Abstract:

BACKGROUND: The construction of adenovirus vector using Adeasy system is tedious with poor results due to the multiple restriction enzyme digestion, linkage, and screening.
OBJECTIVE: To construct a recombinant adenovirus vector containing LMP-1 gene using Gateway technology.
METHODS: Total RNA was extracted from rat osteoblasts and the LMP-1 gene was acquired by RT-PCR, the LMP-1 gene and entry vector pENTR/D-TOPO were used to create the entry clone with the directional TOPO clone technology, then the entry clone and the expression vector were used to create the expression clone through the LR recombination reaction; at last the adenovirus expression clone was linearized by PacI and transfected to the 293A cell line. The target gene was compared to LMP-1 in the Genebank (Gene number: AF095585), and the expression of pAd-LMP-1 was observed.

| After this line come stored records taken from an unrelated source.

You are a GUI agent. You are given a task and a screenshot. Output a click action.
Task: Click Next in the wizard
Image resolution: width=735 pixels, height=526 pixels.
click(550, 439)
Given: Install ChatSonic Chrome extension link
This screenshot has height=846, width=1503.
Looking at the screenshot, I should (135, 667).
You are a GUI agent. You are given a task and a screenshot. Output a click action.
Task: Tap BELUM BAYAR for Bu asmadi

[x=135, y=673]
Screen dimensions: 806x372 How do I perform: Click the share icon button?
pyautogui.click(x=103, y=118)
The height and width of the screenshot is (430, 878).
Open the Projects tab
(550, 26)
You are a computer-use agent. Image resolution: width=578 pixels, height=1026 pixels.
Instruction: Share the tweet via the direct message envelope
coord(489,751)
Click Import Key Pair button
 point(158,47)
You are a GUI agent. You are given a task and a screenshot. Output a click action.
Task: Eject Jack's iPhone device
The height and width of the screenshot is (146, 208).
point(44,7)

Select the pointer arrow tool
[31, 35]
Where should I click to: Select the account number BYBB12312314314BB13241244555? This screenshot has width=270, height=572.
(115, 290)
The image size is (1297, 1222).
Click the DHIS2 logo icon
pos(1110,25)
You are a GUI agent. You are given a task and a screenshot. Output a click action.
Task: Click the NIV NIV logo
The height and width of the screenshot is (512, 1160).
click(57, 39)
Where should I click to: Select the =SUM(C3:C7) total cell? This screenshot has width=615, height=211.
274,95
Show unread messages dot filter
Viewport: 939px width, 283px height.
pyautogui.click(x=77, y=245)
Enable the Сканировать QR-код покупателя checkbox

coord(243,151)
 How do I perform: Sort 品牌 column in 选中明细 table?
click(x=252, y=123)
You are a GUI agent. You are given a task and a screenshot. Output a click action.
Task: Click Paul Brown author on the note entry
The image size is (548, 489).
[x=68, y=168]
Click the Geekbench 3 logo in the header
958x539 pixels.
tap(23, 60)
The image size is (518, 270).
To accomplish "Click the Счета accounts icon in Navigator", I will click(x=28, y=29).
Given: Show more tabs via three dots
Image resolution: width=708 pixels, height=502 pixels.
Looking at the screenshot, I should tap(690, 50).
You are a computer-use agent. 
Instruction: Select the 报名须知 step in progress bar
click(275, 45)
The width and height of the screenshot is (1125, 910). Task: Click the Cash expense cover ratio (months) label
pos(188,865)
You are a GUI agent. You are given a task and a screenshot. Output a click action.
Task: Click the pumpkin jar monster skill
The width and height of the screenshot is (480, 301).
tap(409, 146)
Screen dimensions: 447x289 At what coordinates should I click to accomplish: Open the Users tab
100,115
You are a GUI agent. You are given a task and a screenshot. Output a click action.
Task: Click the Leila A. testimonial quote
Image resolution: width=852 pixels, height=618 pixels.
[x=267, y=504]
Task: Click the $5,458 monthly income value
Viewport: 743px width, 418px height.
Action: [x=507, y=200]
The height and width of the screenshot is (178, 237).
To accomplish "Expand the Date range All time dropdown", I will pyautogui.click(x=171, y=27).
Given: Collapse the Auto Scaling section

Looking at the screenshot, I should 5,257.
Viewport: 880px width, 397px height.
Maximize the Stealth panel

RESULTS AND CONCLUSION: The electrophoresis showed that the extracted RNA was integrated, and the purity was accorded with the requirement. LMP-1 gene was successfully acquired. The entry clone was verified by enzymes digestion, and sequencing. The constructed pAd-LMP-1 recombination adenovirus vector was successfully packaged in 293A cells. This result demonstrated that it is easy and rapid to obtain pAd-LMP-1 by constructing pAd-LMP-1 recombination adenovirus vector using the Gateway technology.